A Decade Of Extended Moral Foundations Dictionary (eMFD) Scores For Television News

With a single SQL query and the Television News Ngram Dataset, its possible to run large-scale macro emotional assessments of television news over the past decade! For example, Extended Moral Foundations Dictionary (eMFD) from the Media Neuroscience Lab at the University of California Santa Barbara assesses the moral foundations invoked in text. To compute the daily eMFD scores for CNN, MSNBC and Fox news, just load the dictionary into a new table and apply it using the query at the end of this post!

For example, here are the raw daily "care_sent" scores for CNN over the past decade (see the scoring guide below to convert into the final scores):

To calculate meaningful emotional scores from this data, please see this scoring guide from the eMFD team!

For those just interested in seeing the scores, here are the daily scores from 2009 through 2020 for the three stations in CSV format! Scores have been updated through 5/8/2020 with the new formula below.

TECHNICAL DETAILS

Load the eMFD dictionary into a new BigQuery table with the following schema and call it "tone_emfd":

word:STRING,care_p:FLOAT,fairness_p:FLOAT,loyalty_p:FLOAT,authority_p:FLOAT,sanctity_p:FLOAT,care_sent:FLOAT,fairness_sent:FLOAT,loyalty_sent:FLOAT,authority_sent:FLOAT,sanctity_sent:FLOAT

Then run it against the television ngram dataset (the formula below has been updated to use SUM(COUNT) from the original COUNT(1) to count frequency rather than binary appearance.
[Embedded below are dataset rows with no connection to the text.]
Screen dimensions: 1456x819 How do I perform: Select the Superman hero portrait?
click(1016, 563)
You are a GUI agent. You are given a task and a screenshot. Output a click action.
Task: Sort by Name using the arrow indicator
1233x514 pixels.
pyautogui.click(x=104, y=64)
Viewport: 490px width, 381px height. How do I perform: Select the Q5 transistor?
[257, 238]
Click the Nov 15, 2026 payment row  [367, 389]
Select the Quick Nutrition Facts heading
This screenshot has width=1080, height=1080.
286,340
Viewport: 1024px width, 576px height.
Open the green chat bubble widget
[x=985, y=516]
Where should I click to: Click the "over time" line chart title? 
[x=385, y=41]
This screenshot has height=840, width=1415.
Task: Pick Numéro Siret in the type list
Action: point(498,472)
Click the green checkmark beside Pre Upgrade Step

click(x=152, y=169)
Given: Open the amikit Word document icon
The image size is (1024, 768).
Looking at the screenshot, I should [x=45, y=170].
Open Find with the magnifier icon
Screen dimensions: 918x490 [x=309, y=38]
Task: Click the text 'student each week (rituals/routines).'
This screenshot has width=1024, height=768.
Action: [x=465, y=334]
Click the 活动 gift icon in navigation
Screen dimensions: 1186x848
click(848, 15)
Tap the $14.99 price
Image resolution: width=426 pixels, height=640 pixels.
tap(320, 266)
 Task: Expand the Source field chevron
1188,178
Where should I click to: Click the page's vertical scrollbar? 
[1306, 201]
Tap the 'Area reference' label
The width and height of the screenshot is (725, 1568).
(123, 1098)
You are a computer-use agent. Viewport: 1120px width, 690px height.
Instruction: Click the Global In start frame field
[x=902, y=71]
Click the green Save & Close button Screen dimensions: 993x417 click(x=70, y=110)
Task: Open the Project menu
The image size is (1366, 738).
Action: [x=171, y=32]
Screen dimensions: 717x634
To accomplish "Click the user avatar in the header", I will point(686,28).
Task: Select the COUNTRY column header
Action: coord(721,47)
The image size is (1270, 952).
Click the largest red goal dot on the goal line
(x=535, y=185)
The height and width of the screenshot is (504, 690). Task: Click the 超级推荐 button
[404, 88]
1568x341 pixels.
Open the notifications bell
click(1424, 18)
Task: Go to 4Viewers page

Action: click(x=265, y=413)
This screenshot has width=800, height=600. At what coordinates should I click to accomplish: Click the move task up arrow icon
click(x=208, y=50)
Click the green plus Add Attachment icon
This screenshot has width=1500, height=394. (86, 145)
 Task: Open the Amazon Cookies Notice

select DATE, sum(cnt) cnt,
sum(care_p) / sum(cnt) care_p,
sum(fairness_p) / sum(cnt) fairness_p,
sum(loyalty_p) / sum(cnt) loyalty_p,
sum(authority_p) / sum(cnt) authority_p,
sum(sanctity_p) / sum(cnt) sanctity_p,
sum(care_sent) / sum(cnt) care_sent,
sum(fairness_sent) / sum(cnt) fairness_sent,
sum(loyalty_sent) / sum(cnt) loyalty_sent,
sum(authority_sent) / sum(cnt) authority_sent,
sum(sanctity_sent) / sum(cnt) sanctity_sent
 from (
  select DATE, a.word word, a.cnt cnt, b.care_p*a.cnt care_p, b.fairness_p*a.cnt fairness_p, b.loyalty_p*a.cnt loyalty_p, b.authority_p*a.cnt authority_p, b.sanctity_p*a.cnt sanctity_p, b.care_sent*a.cnt care_sent, b.fairness_sent*a.cnt fairness_sent, b.loyalty_sent*a.cnt loyalty_sent, b.authority_sent*a.cnt authority_sent, b.sanctity_sent*a.cnt sanctity_sent from (
      SELECT DATE, word, sum(COUNT) cnt FROM `gdelt-bq.gdeltv2.iatv_1grams` WHERE DATE>=20090703 and station='CNN' GROUP BY DATE, word
  ) a JOIN (
      SELECT word, care_p, fairness_p, loyalty_p, authority_p, sanctity_p, care_sent, fairness_sent, loyalty_sent, authority_sent, sanctity_sent FROM `[YOURTABLE].tone_emfd`
  ) b on a.word = b.word
) group by DATE order by DATE asc

That's all there is to it!